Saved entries
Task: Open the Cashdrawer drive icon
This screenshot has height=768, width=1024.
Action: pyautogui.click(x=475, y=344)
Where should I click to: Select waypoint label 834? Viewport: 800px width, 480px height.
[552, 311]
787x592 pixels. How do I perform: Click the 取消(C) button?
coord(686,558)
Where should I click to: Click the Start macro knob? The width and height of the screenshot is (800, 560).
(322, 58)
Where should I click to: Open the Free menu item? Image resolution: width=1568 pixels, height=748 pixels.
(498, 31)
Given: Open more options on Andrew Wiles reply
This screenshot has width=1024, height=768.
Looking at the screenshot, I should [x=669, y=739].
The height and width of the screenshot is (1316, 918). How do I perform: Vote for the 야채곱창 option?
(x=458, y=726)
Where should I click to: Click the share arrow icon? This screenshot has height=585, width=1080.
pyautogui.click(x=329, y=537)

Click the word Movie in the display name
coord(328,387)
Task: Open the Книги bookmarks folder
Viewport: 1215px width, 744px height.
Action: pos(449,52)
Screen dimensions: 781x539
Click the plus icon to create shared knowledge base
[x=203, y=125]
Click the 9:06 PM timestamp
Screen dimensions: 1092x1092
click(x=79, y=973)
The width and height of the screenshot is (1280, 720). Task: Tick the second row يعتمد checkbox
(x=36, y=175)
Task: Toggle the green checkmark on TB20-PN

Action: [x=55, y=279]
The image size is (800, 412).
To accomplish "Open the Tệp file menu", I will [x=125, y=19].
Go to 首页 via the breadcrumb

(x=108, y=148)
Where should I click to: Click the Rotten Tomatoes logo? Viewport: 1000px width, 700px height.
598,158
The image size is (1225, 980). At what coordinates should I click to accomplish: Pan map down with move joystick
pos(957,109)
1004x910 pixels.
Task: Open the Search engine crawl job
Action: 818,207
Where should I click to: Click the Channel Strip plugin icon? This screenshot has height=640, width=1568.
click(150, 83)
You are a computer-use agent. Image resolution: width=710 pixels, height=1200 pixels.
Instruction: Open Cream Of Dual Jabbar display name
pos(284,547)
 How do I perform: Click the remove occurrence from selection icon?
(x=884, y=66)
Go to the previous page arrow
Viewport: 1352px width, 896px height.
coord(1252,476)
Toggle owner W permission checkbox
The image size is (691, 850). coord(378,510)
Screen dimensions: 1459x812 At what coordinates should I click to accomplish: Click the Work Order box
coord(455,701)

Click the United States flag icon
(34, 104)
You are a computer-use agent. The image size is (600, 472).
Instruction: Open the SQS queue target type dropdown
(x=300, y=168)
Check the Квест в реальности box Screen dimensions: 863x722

> **How to complete this task**
Your task is to reproduce all the records above exactly as they appear.

> **Problem solution**
Task: Open the Cashdrawer drive icon
This screenshot has height=768, width=1024.
Action: pyautogui.click(x=475, y=344)
Where should I click to: Select waypoint label 834? Viewport: 800px width, 480px height.
[552, 311]
787x592 pixels. How do I perform: Click the 取消(C) button?
coord(686,558)
Where should I click to: Click the Start macro knob? The width and height of the screenshot is (800, 560).
(322, 58)
Where should I click to: Open the Free menu item? Image resolution: width=1568 pixels, height=748 pixels.
(498, 31)
Given: Open more options on Andrew Wiles reply
This screenshot has width=1024, height=768.
Looking at the screenshot, I should [x=669, y=739].
The height and width of the screenshot is (1316, 918). How do I perform: Vote for the 야채곱창 option?
(x=458, y=726)
Where should I click to: Click the share arrow icon? This screenshot has height=585, width=1080.
pyautogui.click(x=329, y=537)

Click the word Movie in the display name
coord(328,387)
Task: Open the Книги bookmarks folder
Viewport: 1215px width, 744px height.
Action: pos(449,52)
Screen dimensions: 781x539
Click the plus icon to create shared knowledge base
[x=203, y=125]
Click the 9:06 PM timestamp
Screen dimensions: 1092x1092
click(x=79, y=973)
The width and height of the screenshot is (1280, 720). Task: Tick the second row يعتمد checkbox
(x=36, y=175)
Task: Toggle the green checkmark on TB20-PN

Action: [x=55, y=279]
The image size is (800, 412).
To accomplish "Open the Tệp file menu", I will [x=125, y=19].
Go to 首页 via the breadcrumb

(x=108, y=148)
Where should I click to: Click the Rotten Tomatoes logo? Viewport: 1000px width, 700px height.
598,158
The image size is (1225, 980). At what coordinates should I click to accomplish: Pan map down with move joystick
pos(957,109)
1004x910 pixels.
Task: Open the Search engine crawl job
Action: 818,207
Where should I click to: Click the Channel Strip plugin icon? This screenshot has height=640, width=1568.
click(150, 83)
You are a computer-use agent. Image resolution: width=710 pixels, height=1200 pixels.
Instruction: Open Cream Of Dual Jabbar display name
pos(284,547)
 How do I perform: Click the remove occurrence from selection icon?
(x=884, y=66)
Go to the previous page arrow
Viewport: 1352px width, 896px height.
coord(1252,476)
Toggle owner W permission checkbox
The image size is (691, 850). coord(378,510)
Screen dimensions: 1459x812 At what coordinates should I click to accomplish: Click the Work Order box
coord(455,701)

Click the United States flag icon
(34, 104)
You are a computer-use agent. The image size is (600, 472).
Instruction: Open the SQS queue target type dropdown
(x=300, y=168)
Check the Квест в реальности box Screen dimensions: 863x722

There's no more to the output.